====== Texte fourni ======
Ces dernières semaines, une situation somme toute banale s’est transformée au Nevada, États-Unis, en une crise sans précédent opposant We, the people [1], au pouvoir central états-unien, c’est à dire le gouvernement fédéral. Cette crise s’est soldée par la défaite du gouvernement fédéral états-unien, qui n’a pas voulu risquer un affrontement qui aurait probablement, littéralement, mis le feu aux poudres.
Mise en contexte
- Cliven Bundy
Cliven Bundy (#Bundyranch sur Twitter) est un rancher (éleveur) du Nevada dont la famille habite ce ranch depuis 1870.
Depuis leur établissement sur place en 1870, les Bundy comme bien d’autres familles du Nevada, ont utilisé des terres pour faire paître leurs troupeaux, devenues finalement terres publiques et propriété du gouvernement fédéral états-unien.
Plus de 80 % du territoire du Nevada est de nos jours public land. Ces public land sont des parcs nationaux, des parcs publics, des aires protégées et des pâturages pour les éleveurs.
====== Liste ======
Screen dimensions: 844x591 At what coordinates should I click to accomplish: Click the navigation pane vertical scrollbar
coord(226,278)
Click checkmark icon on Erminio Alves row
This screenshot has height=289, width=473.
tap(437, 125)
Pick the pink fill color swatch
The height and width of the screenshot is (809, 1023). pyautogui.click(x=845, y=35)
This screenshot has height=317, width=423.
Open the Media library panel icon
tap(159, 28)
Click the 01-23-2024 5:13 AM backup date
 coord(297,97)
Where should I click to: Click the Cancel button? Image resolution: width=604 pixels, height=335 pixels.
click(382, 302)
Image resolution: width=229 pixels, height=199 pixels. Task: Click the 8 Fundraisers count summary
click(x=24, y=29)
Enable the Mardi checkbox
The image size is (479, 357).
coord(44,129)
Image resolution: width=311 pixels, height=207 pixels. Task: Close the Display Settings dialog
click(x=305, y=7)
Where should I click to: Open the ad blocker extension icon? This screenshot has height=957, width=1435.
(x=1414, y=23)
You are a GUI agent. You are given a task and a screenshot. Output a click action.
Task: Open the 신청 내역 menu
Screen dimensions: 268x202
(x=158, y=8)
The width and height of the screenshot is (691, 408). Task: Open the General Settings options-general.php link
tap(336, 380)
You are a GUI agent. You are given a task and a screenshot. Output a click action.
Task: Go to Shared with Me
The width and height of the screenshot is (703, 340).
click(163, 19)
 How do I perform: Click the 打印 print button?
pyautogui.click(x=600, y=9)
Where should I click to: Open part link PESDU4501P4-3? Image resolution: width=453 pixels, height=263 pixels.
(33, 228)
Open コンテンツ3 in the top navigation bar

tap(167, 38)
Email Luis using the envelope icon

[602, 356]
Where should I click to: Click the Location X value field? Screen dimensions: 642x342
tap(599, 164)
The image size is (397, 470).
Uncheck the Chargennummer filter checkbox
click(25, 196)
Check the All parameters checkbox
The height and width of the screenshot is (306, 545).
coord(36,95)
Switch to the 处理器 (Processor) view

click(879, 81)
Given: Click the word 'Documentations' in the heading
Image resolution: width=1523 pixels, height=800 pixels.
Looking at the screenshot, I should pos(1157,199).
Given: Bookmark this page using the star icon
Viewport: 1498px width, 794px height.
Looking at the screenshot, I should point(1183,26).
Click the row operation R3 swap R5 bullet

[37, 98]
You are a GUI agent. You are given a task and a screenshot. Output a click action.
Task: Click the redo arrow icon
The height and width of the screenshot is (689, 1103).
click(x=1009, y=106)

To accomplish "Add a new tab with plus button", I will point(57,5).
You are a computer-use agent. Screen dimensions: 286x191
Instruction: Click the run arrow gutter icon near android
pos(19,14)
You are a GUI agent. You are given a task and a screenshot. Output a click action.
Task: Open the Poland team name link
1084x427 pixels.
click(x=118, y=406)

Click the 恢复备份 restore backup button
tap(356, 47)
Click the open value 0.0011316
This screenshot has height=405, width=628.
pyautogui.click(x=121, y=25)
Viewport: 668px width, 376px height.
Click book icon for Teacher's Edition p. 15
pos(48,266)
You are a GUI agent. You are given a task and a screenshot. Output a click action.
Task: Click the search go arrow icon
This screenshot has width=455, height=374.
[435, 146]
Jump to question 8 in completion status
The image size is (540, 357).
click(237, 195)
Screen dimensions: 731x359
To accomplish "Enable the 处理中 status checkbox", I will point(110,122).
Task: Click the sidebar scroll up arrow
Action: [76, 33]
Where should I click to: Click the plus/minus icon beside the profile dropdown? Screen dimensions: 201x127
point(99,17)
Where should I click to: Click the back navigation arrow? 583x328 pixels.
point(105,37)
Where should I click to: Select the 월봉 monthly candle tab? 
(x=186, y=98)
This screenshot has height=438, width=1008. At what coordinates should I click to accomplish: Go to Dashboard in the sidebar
======
Objectifs:
(1) Recopiez un passage du texte fourni. Commencez aux mots « Depuis leur établissement » et arrêtez-vous après « pour les éleveurs. ».
(2) Indiquez si chacun des énoncés suivants concorde avec le texte fourni, et justifiez chaque réponse par une citation exacte : (a) la famille Bundy habite son ranch depuis 1870 ; (b) moins de la moitié du territoire du Nevada est aujourd’hui constituée de terres publiques ; (c) la crise s’est terminée par la défaite du gouvernement fédéral.

Réponses finales:
(1)
Depuis leur établissement sur place en 1870, les Bundy comme bien d’autres familles du Nevada, ont utilisé des terres pour faire paître leurs troupeaux, devenues finalement terres publiques et propriété du gouvernement fédéral états-unien.
Plus de 80 % du territoire du Nevada est de nos jours public land. Ces public land sont des parcs nationaux, des parcs publics, des aires protégées et des pâturages pour les éleveurs.

(2)
(a) Oui : « dont la famille habite ce ranch depuis 1870 ».
(b) Non : « Plus de 80 % du territoire du Nevada est de nos jours public land ».
(c) Oui : « Cette crise s’est soldée par la défaite du gouvernement fédéral états-unien ».